I do have greylisting and stuff in to reject as much mail before spamd runs, so there's probably not much more I could do on that side without learning to program Exim conf.
The same principle applies there, especially if you have big cgi programs or mod_perl, mod_python, mod_php (etc.) modules that use a lot of resources. You are probably running in pre-forking mode so those programs quickly stop sharing memory in the child processes (perl is particularly bad about this since variable reference counts are always being updated). Even if you handle normal load, you might have a problem when a search engine indexer walks your links and fires off more copies than usual. You can get an idea of how much of a problem you have here by looking at the RES size of the httpd processes in top. If they are big and fairly variable, you have some pages/modules/programs that consume a lot of memory. You can limit the number of concurrent processes, and in some cases it might help to reduce their life (MaxRequestsPerChild).
I'll keep this in mind if the current fix doesn't hold up (no ballooning, higher starting memory for the VM) which it appears to so far.
Oh, one other thing... Do the web programs using mysql for anything?
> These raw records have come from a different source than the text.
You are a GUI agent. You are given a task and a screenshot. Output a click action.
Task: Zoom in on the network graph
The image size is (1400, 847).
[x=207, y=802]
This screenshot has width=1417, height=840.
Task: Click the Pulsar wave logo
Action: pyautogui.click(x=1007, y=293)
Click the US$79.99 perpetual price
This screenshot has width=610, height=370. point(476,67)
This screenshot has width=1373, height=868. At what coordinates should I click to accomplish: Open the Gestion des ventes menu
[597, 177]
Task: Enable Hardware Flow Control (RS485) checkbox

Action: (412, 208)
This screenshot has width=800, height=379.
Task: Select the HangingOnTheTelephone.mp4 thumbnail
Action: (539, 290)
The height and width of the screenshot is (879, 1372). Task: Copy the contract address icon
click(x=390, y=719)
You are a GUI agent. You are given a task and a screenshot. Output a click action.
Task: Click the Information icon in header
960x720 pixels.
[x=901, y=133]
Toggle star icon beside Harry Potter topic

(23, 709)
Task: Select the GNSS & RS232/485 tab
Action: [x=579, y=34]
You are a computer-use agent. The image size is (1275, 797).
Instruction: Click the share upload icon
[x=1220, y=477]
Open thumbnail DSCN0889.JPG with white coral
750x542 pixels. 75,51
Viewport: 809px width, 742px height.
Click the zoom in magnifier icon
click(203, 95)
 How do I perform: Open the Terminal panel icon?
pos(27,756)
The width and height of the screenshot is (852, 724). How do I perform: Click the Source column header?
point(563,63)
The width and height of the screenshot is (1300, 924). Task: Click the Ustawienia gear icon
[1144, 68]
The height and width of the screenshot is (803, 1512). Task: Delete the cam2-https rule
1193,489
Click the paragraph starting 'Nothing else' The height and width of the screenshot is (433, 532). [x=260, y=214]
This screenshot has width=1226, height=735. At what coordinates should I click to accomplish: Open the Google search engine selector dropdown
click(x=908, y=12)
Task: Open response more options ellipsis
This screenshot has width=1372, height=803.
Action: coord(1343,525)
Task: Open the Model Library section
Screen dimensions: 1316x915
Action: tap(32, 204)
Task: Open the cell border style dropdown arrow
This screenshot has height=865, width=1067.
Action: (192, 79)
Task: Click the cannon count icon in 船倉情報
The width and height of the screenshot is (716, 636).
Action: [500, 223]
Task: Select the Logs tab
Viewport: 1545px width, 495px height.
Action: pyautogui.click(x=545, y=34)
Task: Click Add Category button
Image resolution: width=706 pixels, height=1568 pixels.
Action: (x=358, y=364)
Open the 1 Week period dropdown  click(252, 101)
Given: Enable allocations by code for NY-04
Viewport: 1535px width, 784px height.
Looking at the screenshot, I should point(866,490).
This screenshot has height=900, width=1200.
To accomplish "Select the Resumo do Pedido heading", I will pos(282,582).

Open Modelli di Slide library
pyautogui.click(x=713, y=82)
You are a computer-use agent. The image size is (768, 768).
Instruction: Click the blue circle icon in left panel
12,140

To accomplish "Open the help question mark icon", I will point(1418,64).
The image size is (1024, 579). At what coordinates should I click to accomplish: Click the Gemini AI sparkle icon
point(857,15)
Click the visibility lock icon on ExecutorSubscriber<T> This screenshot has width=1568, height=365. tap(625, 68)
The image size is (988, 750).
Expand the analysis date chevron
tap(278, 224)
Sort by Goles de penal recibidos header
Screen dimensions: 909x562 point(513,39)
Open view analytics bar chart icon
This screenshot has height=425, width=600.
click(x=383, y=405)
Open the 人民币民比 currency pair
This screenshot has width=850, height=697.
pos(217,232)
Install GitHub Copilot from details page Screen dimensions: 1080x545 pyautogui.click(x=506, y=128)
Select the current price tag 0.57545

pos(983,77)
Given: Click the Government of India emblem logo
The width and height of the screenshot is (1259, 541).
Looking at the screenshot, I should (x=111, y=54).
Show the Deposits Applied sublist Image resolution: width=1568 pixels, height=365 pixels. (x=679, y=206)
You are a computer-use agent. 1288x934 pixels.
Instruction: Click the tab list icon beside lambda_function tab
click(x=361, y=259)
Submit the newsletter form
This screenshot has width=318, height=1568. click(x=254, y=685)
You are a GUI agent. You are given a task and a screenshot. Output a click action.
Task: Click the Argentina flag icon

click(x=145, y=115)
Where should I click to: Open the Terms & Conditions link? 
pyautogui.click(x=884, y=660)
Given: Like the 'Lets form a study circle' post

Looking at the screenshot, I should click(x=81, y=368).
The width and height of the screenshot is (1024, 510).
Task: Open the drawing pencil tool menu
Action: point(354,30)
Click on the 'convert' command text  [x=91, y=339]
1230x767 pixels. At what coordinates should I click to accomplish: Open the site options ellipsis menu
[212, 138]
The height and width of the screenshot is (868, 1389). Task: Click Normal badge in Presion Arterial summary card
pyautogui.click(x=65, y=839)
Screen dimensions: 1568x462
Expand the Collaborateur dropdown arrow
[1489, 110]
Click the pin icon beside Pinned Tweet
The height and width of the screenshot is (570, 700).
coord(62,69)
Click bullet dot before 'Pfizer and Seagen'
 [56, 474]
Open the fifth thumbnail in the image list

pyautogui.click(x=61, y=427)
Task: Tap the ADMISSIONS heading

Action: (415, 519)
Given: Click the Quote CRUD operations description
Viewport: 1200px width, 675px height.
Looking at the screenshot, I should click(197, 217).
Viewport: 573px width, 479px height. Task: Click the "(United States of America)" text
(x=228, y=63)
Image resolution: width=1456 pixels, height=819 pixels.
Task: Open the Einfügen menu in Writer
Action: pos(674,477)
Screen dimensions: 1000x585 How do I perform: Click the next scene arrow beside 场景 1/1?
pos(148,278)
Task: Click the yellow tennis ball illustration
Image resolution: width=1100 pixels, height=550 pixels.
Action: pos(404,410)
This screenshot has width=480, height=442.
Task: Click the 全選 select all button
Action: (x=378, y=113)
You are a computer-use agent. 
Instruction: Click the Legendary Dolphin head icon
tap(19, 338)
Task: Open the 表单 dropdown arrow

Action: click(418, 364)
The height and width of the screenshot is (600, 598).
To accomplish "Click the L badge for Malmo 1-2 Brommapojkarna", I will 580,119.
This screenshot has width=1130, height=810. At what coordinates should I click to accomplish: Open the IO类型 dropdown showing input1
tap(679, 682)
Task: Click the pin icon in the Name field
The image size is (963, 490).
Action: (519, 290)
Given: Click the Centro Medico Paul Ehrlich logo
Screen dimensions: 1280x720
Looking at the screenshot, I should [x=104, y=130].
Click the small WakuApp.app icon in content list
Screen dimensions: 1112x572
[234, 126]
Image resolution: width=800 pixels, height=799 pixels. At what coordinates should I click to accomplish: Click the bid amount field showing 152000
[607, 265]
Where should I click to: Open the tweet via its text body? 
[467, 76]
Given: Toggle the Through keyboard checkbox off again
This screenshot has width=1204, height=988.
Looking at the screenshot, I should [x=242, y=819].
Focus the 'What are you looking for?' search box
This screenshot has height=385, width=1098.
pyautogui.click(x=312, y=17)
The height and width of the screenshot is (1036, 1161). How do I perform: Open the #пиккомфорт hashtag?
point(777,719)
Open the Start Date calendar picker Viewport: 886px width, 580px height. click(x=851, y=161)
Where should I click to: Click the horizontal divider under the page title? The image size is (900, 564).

I've seen mysql do some really dumb things on a 3-table join, like make a temporary table containing all the join possibilities, sort it, then return the small number of rows you asked for with a LIMIT. Maybe it is better these days but that used to happen even when there were indexes on the fields involved and if any of the tables were big it would take a huge amount of disk activity.
Most of the apps run off mysql, the likely culprit could be the Wordpress corporate blog they have since that probably invites all kind of spambots and what not. Definitely not our customized apps since we basically have an audit trail of every single command issued to the system and so although I don't have the relevant httpd logs due to the logrotate error, I'm certain no cron jobs and nobody was accessing it at those times.